As you might imagine, people ask me all the time what I think of the mess going on. Let me tell you: this has been a very difficult year for me. I’ve heard more Clinton jokes in the past twelve months than I’ve written for him in five years. I’m sure you have seen a good many of all those Clinton jokes flying around the internet. Whenever they wind up in the mailbox of any person I have ever met, their response is "Oh, I know who I should forward this to." My hard drive is the Library of Congress for crude Clinton jokes.

This whole thing is humiliating for me, for him, for you, for our country. everyone. Even just to watch it on the evening news and on the Sunday morning talk shows. I may not be able to define pornography but I know it when Bob Schieffer says it.

But ultimately as I consider this fiasco, I compare it against the benchmark of Watergate . If Watergate was a "cancer on the presidency" This is a cold sore on the presidency. Watergate was a scandal worthy of Woodward and Bernstein. This is a scandal worthy of Drudge. In fact, I wish that Ken Starr had learned this lesson of Watergate before he issued his report. As fellow speechwriters, I ask you: where was the phrase "expletive deleted" when we really need it?

I guess I’m from the old school. I prefer the days when presidents used the Oval Office to raise money and had sex in the Lincoln bedroom.

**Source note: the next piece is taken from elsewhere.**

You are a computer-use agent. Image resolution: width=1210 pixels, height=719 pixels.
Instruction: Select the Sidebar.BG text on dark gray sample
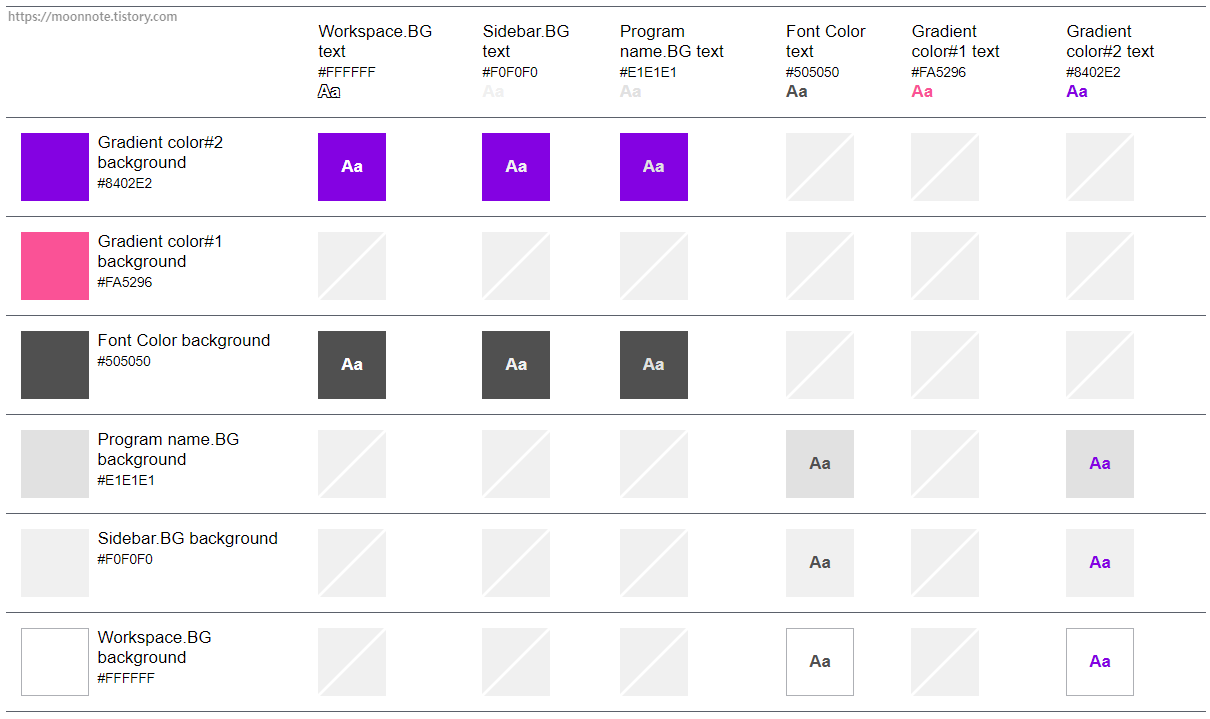[x=516, y=365]

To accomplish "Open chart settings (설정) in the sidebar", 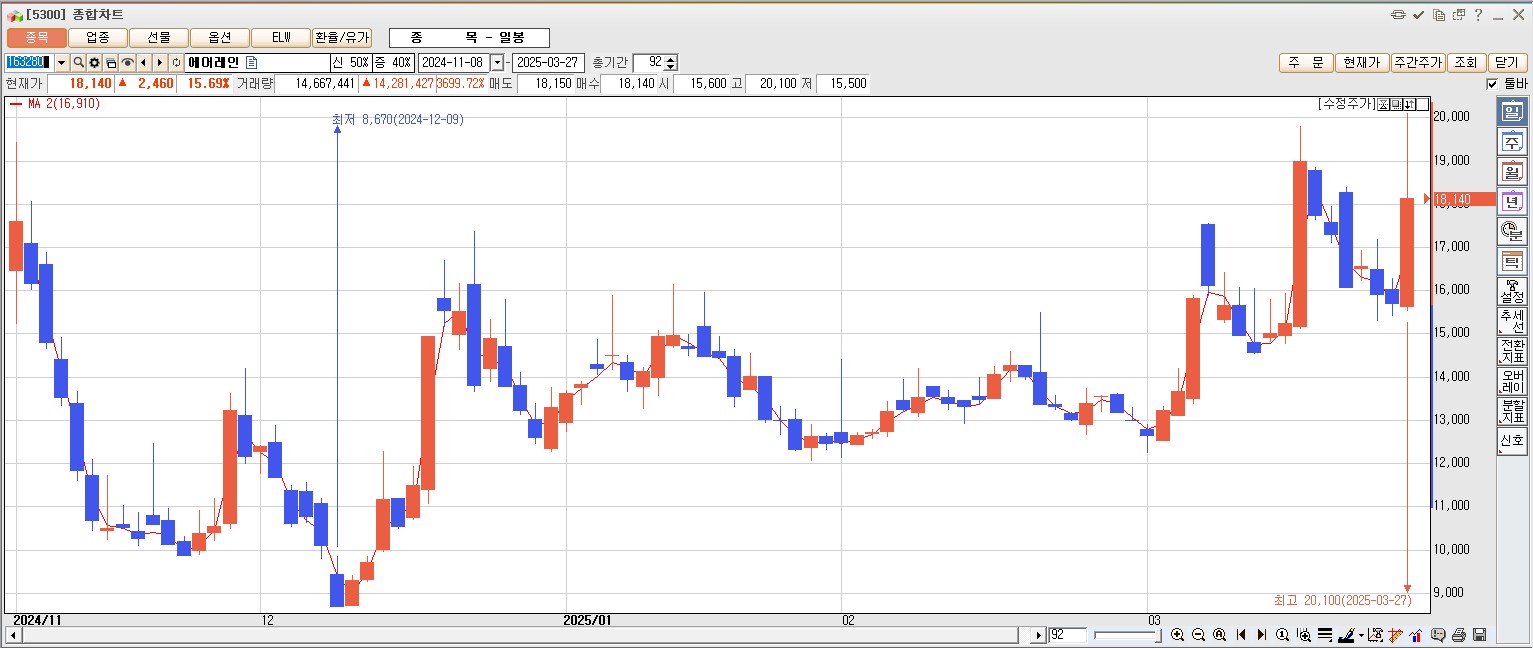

Before I finish, I want to answer the question I’m many of you are silently thinking: Is it possible to make anyone funny?" And each of you has a different "anyone" in mind. And the answer is no. But with hard work on your part and a willingness of your speaker to try, you can certainly make someone less unfunny.

The real secret is to figure out someone's innate sense of humor and help them express it. Most people are naturally funny and politicians are a lot like people in many significant ways. And to varying degrees, the same is true of CEO’s and VIP’s.

I don’t know if you any of you ever saw Socrates’ resume, but he once described his job as the midwife to other people’s ideas. And I think I have a similar job description: I help people to express their own sense of humor. Of course, Socrates career ended with a tall glass of hemlock, so I think there is lesson for all of us in that as well.

I thank you very much for your attention and I’ll be happy to answer any questions you may have.